• _Your goal_:
Rewrite the listing from the line that has "The height and width of the screenshot is (1038, 1148)." through the line that has "coord(697,443)", requests included, and move every coordinate in the answers by adding -69 to it.

Saved entries:
^^^^^^^^^^^^^^^^
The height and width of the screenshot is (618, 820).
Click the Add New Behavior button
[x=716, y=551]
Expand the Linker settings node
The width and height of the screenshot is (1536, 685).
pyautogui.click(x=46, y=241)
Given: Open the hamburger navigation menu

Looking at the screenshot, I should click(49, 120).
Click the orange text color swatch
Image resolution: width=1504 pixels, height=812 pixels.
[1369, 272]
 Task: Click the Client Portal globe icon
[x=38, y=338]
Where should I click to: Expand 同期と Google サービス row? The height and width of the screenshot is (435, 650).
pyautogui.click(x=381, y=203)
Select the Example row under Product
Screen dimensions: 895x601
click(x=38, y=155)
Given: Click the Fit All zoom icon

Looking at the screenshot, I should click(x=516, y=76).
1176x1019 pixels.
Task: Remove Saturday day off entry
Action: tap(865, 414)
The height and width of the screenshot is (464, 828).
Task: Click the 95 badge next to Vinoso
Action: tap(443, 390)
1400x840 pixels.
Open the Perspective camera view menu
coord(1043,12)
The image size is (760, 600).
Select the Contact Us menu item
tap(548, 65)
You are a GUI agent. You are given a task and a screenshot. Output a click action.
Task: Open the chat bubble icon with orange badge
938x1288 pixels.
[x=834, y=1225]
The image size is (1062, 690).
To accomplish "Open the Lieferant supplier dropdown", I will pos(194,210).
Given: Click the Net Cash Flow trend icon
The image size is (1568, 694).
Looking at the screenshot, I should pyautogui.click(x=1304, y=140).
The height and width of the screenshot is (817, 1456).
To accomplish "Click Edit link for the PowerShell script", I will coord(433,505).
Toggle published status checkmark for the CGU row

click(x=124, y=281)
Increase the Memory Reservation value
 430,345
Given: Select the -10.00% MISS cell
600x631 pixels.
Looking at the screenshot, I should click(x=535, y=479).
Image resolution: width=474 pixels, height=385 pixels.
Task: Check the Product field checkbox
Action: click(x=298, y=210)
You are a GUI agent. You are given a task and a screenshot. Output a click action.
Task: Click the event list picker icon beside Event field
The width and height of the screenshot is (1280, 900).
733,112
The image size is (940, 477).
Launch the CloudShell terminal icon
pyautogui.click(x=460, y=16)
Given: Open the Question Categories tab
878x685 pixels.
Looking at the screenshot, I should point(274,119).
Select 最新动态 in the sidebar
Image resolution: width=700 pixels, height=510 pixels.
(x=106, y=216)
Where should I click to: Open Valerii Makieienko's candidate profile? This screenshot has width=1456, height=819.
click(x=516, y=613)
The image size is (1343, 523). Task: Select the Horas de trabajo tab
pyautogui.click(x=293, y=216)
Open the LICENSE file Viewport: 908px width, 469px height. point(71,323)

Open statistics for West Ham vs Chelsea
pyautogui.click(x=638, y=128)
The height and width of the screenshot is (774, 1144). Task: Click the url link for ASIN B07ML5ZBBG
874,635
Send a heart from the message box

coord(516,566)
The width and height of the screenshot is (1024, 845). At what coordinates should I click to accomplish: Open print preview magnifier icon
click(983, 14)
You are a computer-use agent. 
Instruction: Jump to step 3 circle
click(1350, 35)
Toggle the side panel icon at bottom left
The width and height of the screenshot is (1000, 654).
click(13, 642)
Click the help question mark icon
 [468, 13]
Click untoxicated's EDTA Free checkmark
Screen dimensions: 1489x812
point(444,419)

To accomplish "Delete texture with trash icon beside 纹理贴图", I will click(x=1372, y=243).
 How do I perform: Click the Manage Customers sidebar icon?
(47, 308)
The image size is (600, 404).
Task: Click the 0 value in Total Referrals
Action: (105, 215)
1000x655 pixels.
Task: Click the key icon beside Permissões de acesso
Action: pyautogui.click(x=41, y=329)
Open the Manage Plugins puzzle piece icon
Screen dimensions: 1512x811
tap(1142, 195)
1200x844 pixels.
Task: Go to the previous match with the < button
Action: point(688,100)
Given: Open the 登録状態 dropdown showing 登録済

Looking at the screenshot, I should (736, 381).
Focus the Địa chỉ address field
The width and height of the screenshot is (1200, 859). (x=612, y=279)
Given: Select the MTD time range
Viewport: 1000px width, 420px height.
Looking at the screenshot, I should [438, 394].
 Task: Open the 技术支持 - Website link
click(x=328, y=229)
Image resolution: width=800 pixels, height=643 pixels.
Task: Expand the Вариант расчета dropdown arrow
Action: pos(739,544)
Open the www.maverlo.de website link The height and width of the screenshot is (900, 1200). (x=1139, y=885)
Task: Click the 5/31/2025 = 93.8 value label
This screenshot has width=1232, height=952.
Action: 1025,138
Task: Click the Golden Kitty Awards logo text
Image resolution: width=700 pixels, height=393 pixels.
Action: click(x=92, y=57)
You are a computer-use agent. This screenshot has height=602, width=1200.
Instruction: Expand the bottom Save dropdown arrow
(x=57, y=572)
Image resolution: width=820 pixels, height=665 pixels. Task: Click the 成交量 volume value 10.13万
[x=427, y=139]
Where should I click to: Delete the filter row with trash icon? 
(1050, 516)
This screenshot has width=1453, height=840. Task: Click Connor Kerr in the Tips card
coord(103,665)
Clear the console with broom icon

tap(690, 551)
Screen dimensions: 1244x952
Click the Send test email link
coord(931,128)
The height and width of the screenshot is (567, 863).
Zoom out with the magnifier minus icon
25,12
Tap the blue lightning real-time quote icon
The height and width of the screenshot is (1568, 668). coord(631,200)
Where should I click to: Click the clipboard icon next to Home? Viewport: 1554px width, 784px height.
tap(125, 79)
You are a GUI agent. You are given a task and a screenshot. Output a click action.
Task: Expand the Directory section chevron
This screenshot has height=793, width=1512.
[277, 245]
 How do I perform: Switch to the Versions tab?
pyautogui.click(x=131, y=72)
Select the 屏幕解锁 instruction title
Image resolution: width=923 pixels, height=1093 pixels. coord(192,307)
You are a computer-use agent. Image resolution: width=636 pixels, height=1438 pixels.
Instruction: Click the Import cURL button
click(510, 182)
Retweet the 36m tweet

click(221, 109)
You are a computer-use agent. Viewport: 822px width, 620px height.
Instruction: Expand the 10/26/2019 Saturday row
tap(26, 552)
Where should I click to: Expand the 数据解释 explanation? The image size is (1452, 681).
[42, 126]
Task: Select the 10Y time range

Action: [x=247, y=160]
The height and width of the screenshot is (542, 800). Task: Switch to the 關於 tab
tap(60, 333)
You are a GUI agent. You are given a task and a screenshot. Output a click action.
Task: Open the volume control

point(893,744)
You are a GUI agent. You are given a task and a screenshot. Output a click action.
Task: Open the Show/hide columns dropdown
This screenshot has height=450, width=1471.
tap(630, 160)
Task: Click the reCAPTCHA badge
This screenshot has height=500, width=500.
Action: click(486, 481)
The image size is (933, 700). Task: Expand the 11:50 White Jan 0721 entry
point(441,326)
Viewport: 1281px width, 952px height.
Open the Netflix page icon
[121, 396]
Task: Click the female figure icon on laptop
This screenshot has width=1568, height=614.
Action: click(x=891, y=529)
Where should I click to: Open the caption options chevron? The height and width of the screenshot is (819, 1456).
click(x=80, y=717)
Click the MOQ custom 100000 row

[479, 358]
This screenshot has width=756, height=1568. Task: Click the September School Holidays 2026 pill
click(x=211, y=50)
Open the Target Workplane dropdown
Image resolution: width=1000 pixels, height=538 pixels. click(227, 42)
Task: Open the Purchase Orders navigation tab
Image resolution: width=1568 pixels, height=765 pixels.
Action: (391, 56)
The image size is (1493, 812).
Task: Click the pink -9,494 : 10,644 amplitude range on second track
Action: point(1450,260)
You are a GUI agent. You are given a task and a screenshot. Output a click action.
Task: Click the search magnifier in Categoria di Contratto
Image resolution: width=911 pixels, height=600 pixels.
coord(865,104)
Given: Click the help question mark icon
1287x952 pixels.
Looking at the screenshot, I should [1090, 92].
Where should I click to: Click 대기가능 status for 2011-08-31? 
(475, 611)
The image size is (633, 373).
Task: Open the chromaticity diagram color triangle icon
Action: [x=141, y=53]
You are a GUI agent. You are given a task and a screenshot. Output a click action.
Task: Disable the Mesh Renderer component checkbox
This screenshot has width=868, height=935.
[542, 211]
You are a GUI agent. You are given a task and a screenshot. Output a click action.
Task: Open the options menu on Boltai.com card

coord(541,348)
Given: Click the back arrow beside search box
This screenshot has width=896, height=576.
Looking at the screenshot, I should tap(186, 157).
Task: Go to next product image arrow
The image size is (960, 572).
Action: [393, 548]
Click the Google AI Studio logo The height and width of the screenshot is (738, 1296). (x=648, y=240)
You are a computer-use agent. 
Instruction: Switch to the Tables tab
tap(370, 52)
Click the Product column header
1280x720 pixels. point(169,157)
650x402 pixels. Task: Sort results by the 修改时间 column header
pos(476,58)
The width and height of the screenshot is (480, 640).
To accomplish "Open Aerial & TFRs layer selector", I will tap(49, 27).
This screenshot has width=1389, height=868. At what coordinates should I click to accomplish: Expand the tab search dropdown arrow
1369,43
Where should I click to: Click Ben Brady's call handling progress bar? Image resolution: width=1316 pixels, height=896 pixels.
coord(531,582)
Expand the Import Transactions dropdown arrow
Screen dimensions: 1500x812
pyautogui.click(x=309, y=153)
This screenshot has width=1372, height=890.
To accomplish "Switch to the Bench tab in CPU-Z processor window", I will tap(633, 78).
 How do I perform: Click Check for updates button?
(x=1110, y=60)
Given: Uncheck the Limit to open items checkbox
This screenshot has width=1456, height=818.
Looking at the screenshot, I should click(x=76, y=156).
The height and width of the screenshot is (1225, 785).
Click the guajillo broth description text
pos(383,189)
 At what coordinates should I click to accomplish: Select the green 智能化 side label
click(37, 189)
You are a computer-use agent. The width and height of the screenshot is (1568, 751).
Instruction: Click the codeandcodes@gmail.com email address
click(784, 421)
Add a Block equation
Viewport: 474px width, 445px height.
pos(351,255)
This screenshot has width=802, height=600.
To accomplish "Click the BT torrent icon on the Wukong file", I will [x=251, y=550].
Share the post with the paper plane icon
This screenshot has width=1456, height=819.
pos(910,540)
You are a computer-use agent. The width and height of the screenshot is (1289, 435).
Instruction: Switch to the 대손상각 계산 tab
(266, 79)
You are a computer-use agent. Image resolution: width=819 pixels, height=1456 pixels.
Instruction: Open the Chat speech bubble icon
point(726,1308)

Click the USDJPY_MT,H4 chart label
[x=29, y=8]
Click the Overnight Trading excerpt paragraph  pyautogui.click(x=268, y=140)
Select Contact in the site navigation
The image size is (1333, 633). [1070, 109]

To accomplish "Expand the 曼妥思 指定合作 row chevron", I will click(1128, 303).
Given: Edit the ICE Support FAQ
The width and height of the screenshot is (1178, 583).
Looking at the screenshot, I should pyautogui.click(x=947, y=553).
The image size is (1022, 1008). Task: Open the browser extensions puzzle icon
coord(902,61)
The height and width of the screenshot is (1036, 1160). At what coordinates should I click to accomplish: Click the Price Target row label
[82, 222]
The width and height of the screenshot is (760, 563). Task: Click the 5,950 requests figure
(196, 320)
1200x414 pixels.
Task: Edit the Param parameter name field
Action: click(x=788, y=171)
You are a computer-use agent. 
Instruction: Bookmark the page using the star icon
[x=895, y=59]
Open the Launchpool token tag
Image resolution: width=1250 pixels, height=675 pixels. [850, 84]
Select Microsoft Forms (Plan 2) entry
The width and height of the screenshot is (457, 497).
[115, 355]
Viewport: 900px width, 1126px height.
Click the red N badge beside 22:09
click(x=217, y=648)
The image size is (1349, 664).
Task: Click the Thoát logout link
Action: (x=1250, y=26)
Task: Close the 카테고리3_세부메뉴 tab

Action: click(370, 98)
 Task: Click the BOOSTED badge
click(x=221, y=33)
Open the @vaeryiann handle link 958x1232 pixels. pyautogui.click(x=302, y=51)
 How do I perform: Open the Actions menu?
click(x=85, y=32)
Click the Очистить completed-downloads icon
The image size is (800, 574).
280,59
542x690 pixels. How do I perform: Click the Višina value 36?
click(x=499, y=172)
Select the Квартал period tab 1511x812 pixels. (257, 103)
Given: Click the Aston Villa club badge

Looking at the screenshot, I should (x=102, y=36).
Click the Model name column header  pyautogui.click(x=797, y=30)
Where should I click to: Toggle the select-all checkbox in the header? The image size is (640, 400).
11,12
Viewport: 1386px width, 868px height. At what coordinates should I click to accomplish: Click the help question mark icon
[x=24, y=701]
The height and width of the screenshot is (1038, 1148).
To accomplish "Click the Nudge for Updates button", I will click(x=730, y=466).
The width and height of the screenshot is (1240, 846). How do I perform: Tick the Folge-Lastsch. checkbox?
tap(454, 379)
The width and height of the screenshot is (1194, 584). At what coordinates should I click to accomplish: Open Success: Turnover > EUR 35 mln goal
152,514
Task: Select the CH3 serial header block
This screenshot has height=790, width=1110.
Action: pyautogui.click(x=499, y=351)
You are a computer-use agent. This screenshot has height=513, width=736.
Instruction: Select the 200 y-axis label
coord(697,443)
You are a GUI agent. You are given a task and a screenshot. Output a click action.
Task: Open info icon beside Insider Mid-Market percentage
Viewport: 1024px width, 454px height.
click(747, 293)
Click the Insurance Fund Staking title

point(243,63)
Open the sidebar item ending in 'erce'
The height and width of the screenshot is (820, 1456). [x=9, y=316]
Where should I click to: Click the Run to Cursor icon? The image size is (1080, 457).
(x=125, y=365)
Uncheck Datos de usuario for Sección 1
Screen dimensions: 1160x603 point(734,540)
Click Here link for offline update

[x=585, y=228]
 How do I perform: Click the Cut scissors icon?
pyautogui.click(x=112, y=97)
^^^^^^^^^^^^^^^^
• _Worked answer_:
The height and width of the screenshot is (1038, 1148).
To accomplish "Click the Nudge for Updates button", I will click(x=661, y=397).
The width and height of the screenshot is (1240, 846). How do I perform: Tick the Folge-Lastsch. checkbox?
tap(385, 310)
The width and height of the screenshot is (1194, 584). At what coordinates should I click to accomplish: Open Success: Turnover > EUR 35 mln goal
83,445
Task: Select the CH3 serial header block
This screenshot has height=790, width=1110.
Action: pyautogui.click(x=430, y=282)
You are a computer-use agent. This screenshot has height=513, width=736.
Instruction: Select the 200 y-axis label
coord(628,374)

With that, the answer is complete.